ASSIGNED TASK
Reading the records below, find how many lines include the word "computer" and give that number alone.

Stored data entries
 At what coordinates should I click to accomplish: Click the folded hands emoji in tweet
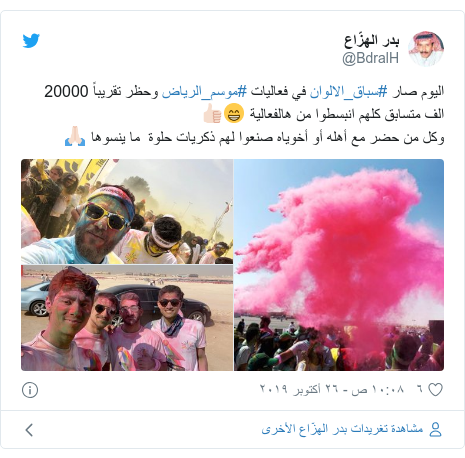click(75, 136)
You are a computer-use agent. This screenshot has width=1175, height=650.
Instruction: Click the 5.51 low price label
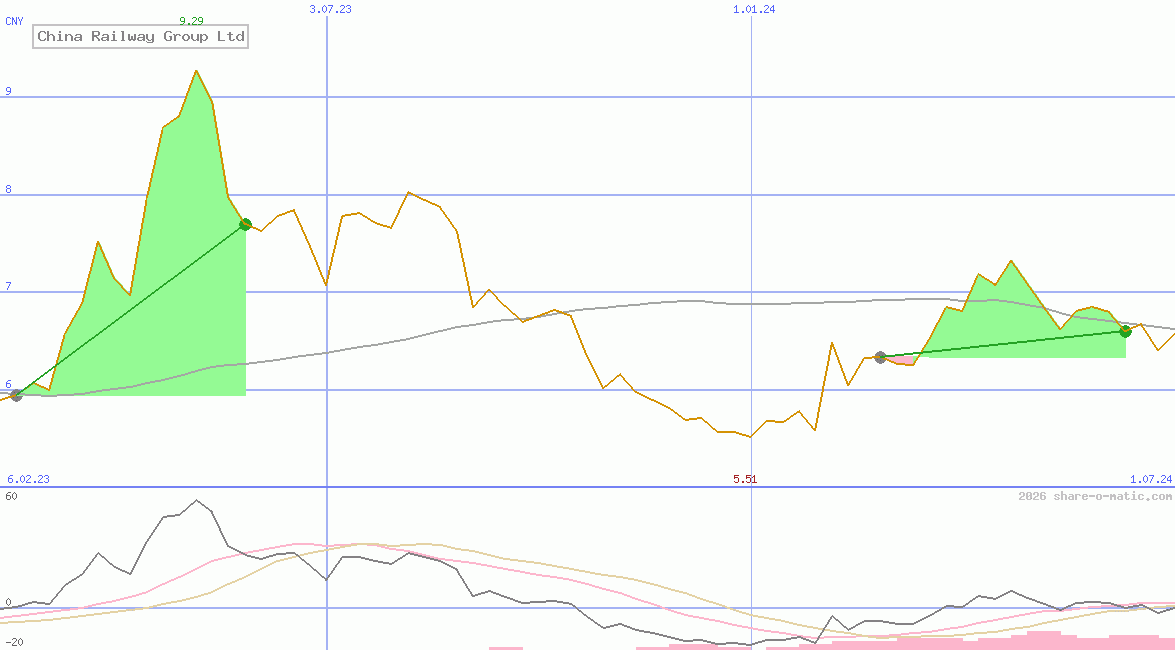[x=744, y=479]
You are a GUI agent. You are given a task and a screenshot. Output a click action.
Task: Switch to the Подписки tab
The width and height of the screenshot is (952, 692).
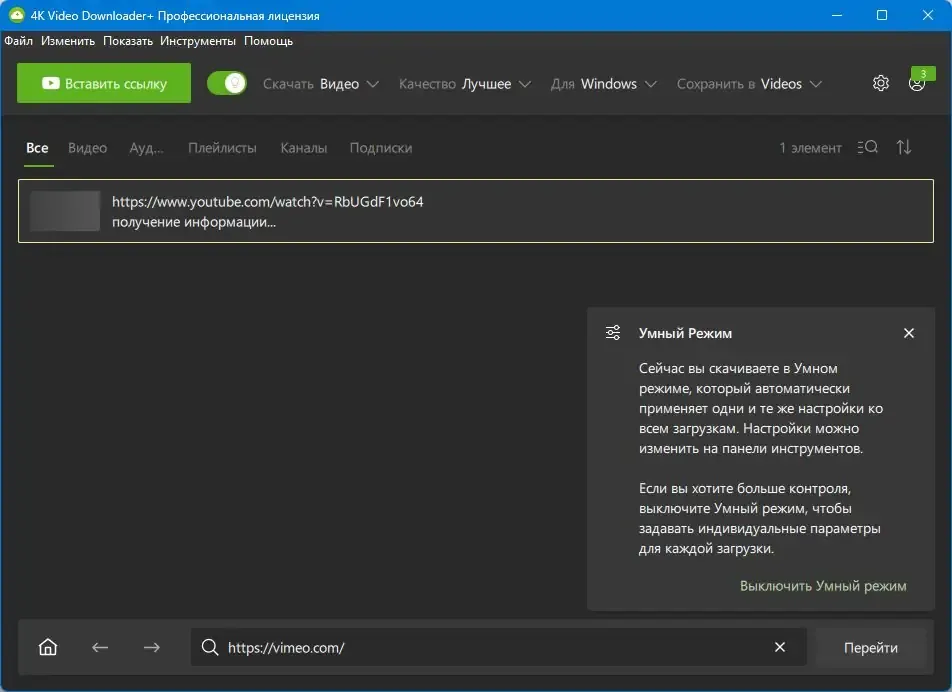(x=381, y=148)

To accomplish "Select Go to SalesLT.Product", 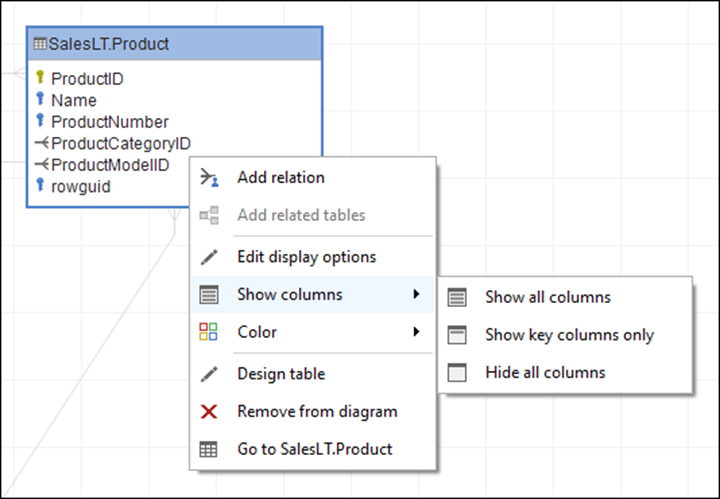I will tap(314, 450).
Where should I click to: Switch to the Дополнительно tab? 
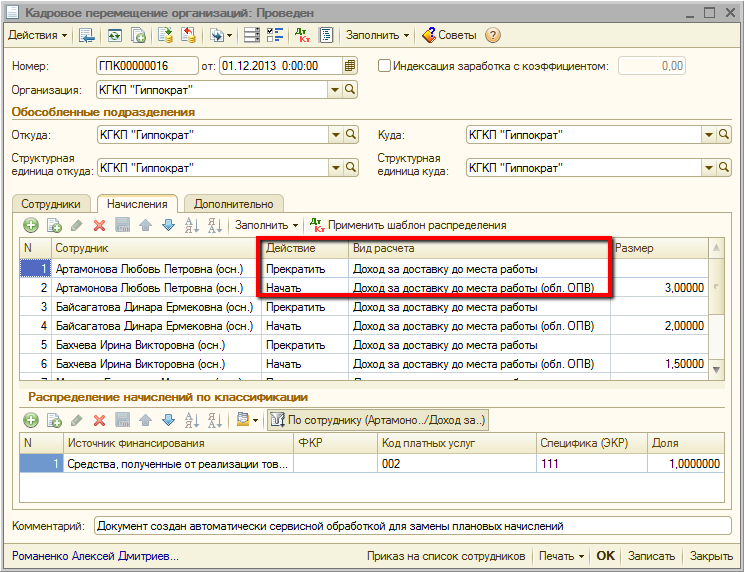234,204
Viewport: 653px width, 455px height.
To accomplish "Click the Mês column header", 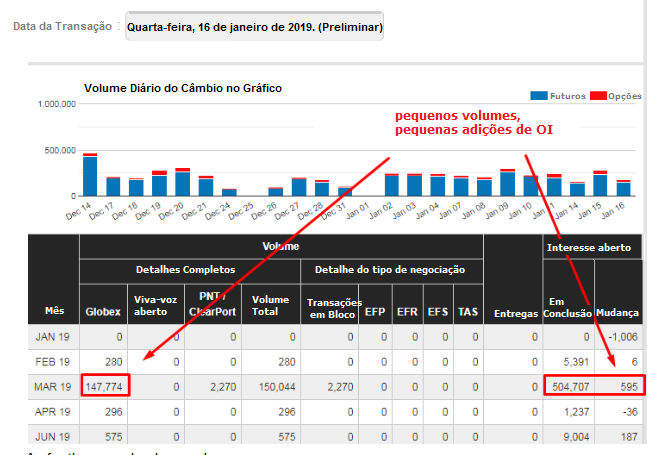I will [54, 313].
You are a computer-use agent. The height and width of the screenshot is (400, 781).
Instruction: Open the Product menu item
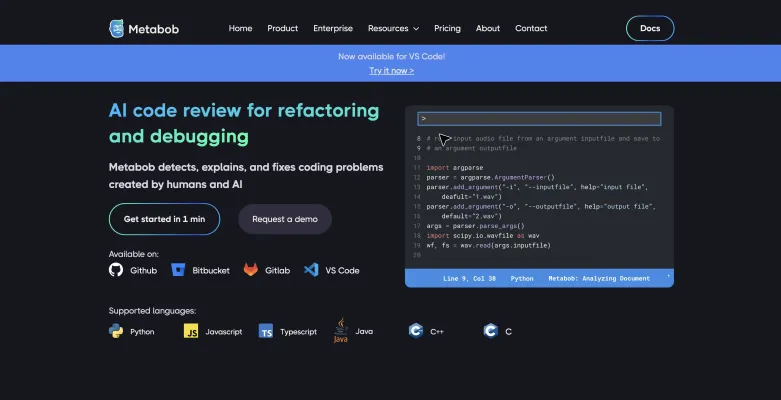tap(282, 28)
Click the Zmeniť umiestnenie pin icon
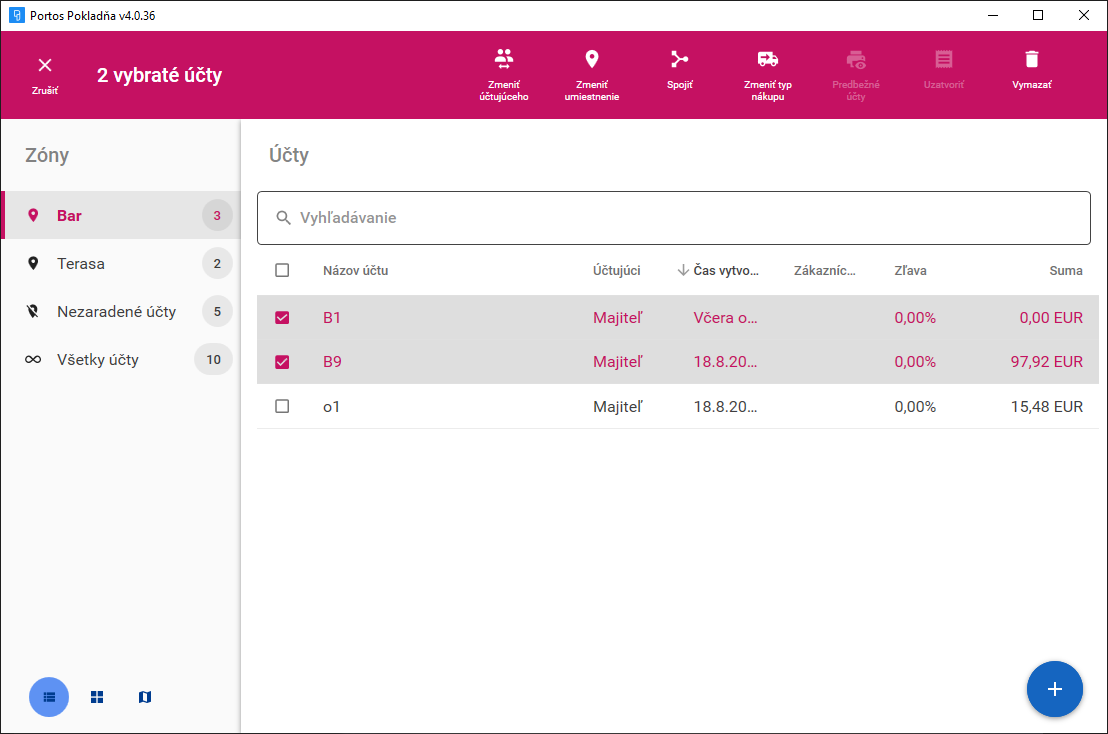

REPLY TO THE TASK
2